Over the course of the blog, we’re going to deal with all of these worries and many more, but for now we’re going to focus on the first – making friends.

Worrying about making friends is completely normal whether you’re a five year old starting primary school or a thirty-five year old starting a new job. No matter how confident or outgoing someone might seem, we all share these same fears, so don’t worry! You are definitely not alone in this.

Unlike secondary school, your time in college is very free, so you won’t have teachers or older students watching out to make sure you have friends to eat lunch with or sit with in lectures. But on the bright side, there are plenty more opportunities to meet new people in college than there were in secondary school! Here are just a few ways to make new friends:

• Talk to the people you sit beside in lectures! Even if you’re in lectures with hundreds of other students, you’ll soon start to see familiar faces, and this is a really casual way to chat to people. Everyone is in the same boat and whoever is sitting beside you will probably be delighted to have someone say hi and introduce themselves!

• Make friends in labs or tutorials! If you’re lucky enough to have these smaller, more interactive components on your course, these are great ways to make friends, as you’re basically forced to work together and get talking. It’s also really useful to have a few friends or just friendly faces on your course in case you need to get a few notes or check up on the homework!

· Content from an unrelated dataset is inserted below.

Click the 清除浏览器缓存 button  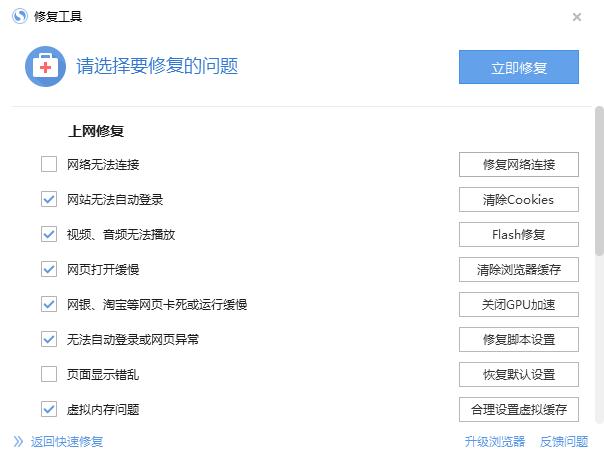coord(519,269)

• Get to know your housemates! Lots of people make great friendships with the people they’re living with. Just be careful that you also give each other space to avoid getting sick of each other too!! Even if you’re in digs or a house share without other students (like me!), you can get to know other students living nearby. These friends are also very handy if you need to share a taxi on the way home!

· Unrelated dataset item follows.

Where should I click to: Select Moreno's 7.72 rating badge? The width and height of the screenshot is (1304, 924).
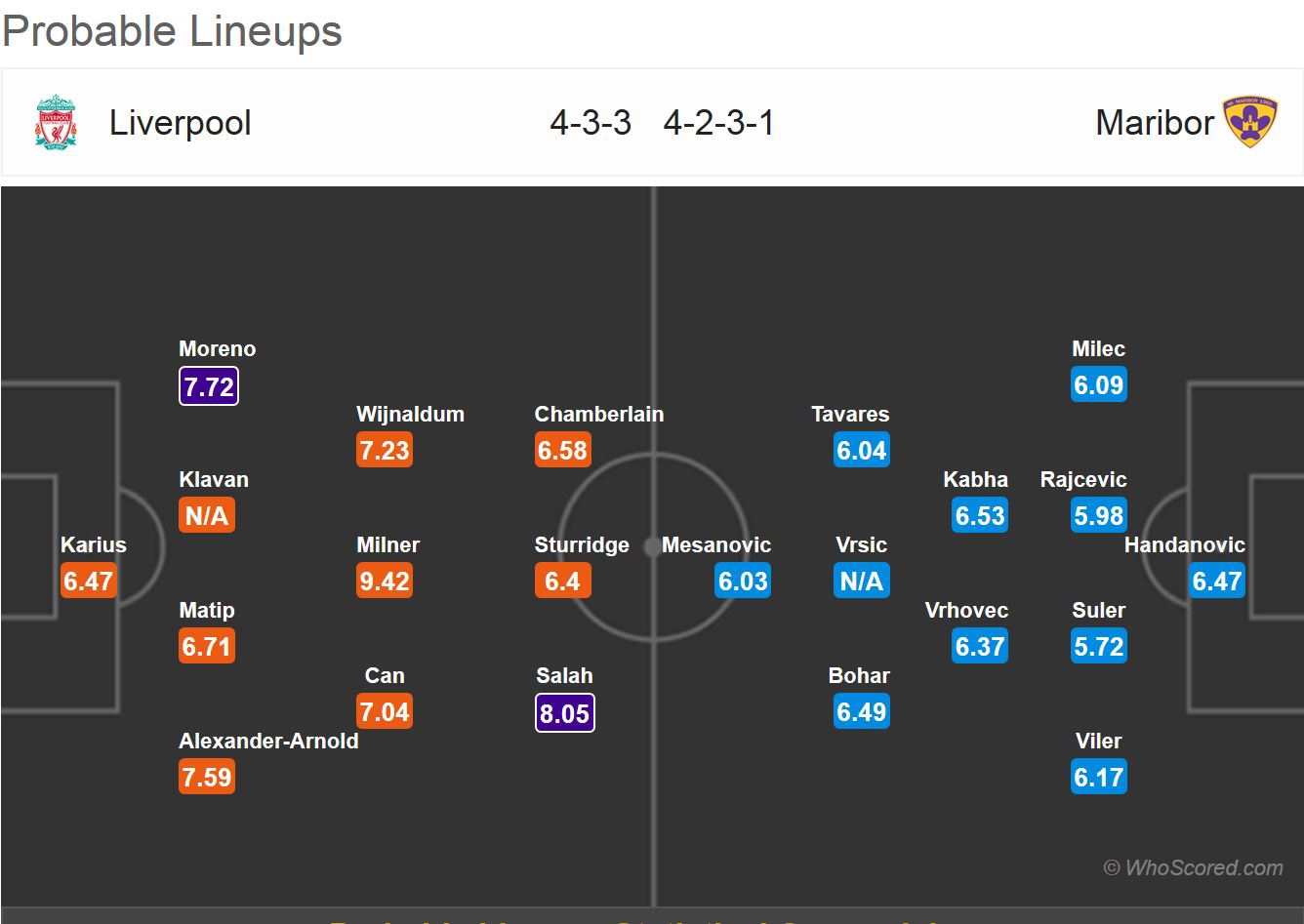pos(208,386)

• Clubs and societies! Clubs and societies are a great way to meet like-minded people with similar interests. Even smaller colleges have a wide variety of extra-curricular activities to get involved into whatever level you like. Clubs like outdoor pursuits and volunteering societies really lend themselves to Girl Guides like us! Be careful not to over-commit yourself to too many clubs though – bear in mind how many hours your course has and how close you live to campus.

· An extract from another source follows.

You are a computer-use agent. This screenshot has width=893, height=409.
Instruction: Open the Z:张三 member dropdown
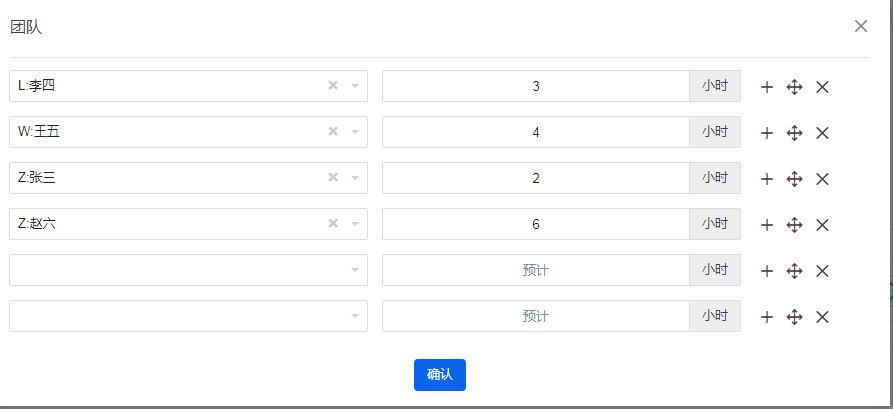(x=355, y=178)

• Get involved in your Student’s Union! The Students Union run lots of great events to help people get to know other people in their college community. If you’re interested, you can also run for roles like Academic Rep. for your course, which is another way to meet new people!

• Find your local Guide group! Most colleges will have a local Guide group close by, especially if you’re in a city. Get in contact with the National Office or with one of your Leaders back home to help you find a group and get involved with them. This will help keep you in the loop. And, of course, getting involved with The Storrows can also help meet new people who might be in the same or a nearby college!

• Stay in touch with friends from home! Don’t think that just because you’ve gone to college you need to cut contact with all of your old friends – after all, sometimes you want to talk to someone you’ve known for longer than a month! If some of your old (even more distant) friends are in your college, try to meet up now and again. If not, social media, facetime or a phone call with an old friend can help you feel far less lonely when you’re far away from home. And remember, they might need it just as much as you!

Now that we’re halfway through a semester, it might feel like everyone has found their groups and that you might never make friends – but that’s not the case. Everyone is still settling down and finding their feet, so don’t worry. Don’t be afraid to approach new people, or if you’ve been talking to someone in your lectures or tutorials to invite them for lunch or add them on Snapchat or Instagram.

Remember as well that you don’t need to have hundreds of friends – you have to try and make time for friends from home, friends from clubs, friends from your course and your actual studying after all, so be realistic about your time!

Also, everyone makes friends in different ways – some people will be best friends with their housemates, some people will love clubs and societies, some people’s best friends will always be the ones they made before college, and all of those options are okay! Make your friendships work for you!

Finally, remember that friendships take time to form and you won’t make best friends in a month. For the first few weeks of college I was convinced I’d be wandering around Maynooth with no friends for the next five years, but now that I’ve settled down more, I can see that that will be far from the case! Keep trying, and make sure if you’re feeling down about it to get in contact with someone you trust back home or in college, and consider using your college support services.

And remember that you’ll always have your Guiding family no matter what!